··· INFORMATION ···

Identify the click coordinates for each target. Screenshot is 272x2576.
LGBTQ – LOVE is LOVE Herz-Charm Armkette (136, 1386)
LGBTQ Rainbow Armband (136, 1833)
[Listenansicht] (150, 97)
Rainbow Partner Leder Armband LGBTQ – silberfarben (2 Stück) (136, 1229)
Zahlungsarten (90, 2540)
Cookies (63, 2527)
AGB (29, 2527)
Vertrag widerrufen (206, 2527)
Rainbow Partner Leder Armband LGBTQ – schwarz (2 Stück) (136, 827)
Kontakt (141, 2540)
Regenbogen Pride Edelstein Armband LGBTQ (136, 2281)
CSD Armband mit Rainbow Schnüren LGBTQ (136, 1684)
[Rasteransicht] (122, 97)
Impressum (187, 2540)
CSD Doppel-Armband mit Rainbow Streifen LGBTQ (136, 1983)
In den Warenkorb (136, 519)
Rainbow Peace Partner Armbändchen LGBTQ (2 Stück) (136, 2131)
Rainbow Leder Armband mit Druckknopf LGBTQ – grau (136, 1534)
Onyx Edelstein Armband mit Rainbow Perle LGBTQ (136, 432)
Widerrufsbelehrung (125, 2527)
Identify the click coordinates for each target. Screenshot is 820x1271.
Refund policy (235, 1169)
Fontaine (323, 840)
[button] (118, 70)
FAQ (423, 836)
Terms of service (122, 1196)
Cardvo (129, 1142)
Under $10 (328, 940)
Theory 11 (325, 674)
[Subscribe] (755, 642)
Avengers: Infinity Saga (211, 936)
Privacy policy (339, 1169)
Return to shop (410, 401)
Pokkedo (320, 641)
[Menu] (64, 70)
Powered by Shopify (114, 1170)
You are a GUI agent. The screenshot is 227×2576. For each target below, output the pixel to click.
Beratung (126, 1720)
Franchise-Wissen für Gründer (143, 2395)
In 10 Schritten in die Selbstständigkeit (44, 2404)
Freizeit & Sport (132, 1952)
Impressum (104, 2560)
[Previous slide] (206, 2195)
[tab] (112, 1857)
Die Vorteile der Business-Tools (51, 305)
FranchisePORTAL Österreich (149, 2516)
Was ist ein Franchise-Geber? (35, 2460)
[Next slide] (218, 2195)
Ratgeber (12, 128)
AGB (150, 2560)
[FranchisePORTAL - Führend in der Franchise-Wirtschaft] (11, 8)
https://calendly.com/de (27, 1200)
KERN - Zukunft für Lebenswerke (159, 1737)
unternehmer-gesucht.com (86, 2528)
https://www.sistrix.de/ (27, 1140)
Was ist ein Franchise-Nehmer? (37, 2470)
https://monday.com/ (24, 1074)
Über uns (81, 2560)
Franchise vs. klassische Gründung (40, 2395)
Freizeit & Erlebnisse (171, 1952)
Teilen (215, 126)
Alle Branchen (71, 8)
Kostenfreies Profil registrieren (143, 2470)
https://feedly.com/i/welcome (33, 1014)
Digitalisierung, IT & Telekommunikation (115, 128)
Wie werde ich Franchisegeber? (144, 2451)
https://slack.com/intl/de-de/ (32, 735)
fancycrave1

···

From the material above, set down exactly the lines between the line holding "[Next slide] (218, 2195)" and the line holding "unternehmer-gesucht.com (86, 2528)", inclusive. Include nothing else.

[Next slide] (218, 2195)
Ratgeber (12, 128)
AGB (150, 2560)
[FranchisePORTAL - Führend in der Franchise-Wirtschaft] (11, 8)
https://calendly.com/de (27, 1200)
KERN - Zukunft für Lebenswerke (159, 1737)
unternehmer-gesucht.com (86, 2528)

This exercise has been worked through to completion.